_TASK INSTRUCTIONS:_
Copy the lines running from the one that contains "You are a computer-use" to the end of the entries below, exactly and with no pictures.

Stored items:
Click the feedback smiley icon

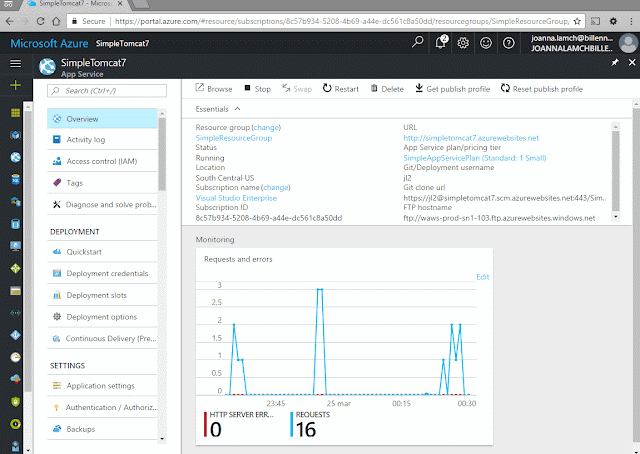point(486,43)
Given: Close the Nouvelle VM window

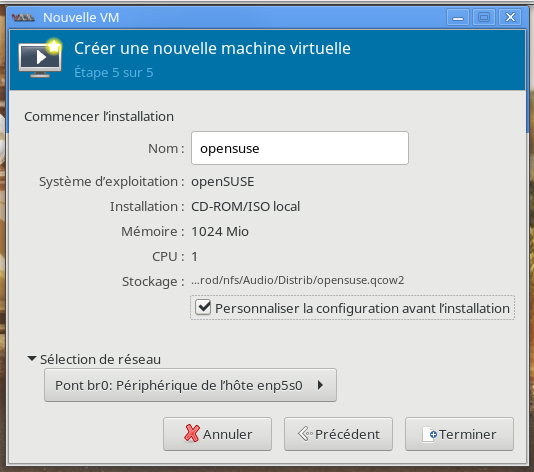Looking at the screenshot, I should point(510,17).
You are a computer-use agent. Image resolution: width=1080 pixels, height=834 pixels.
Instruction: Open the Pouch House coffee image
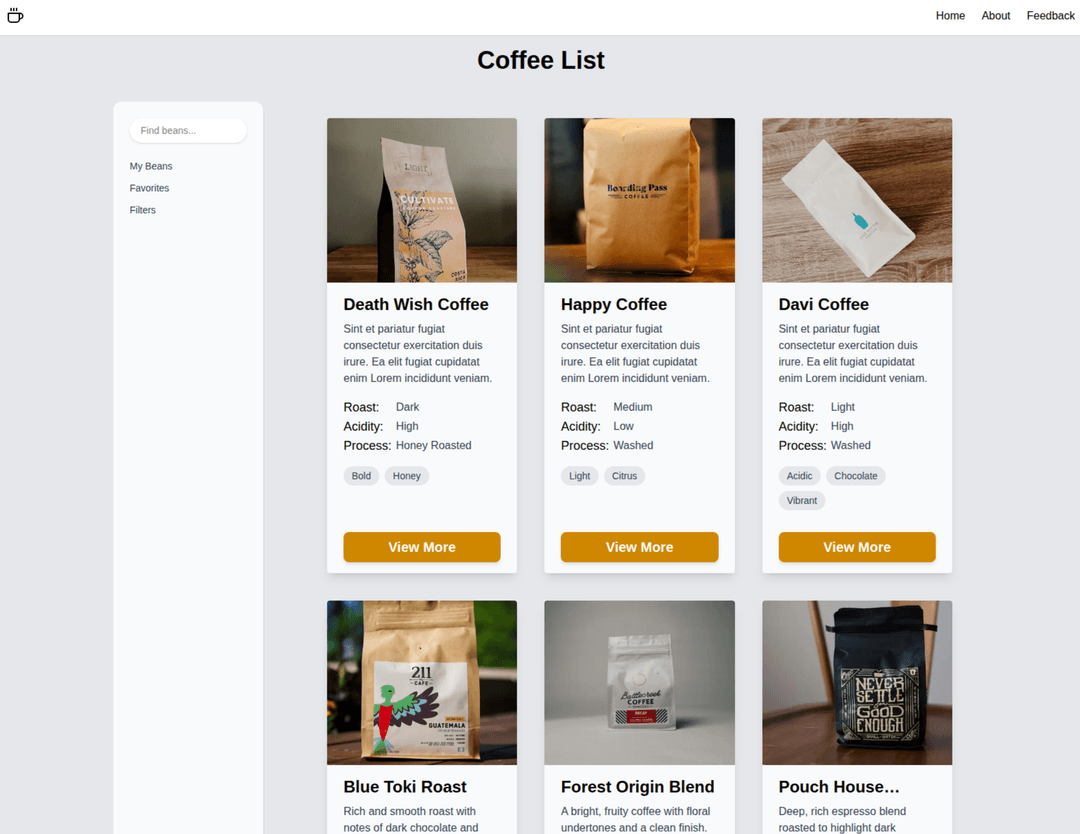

_OUTPUT:_
You are a computer-use agent. Image resolution: width=1080 pixels, height=834 pixels.
Instruction: Open the Pouch House coffee image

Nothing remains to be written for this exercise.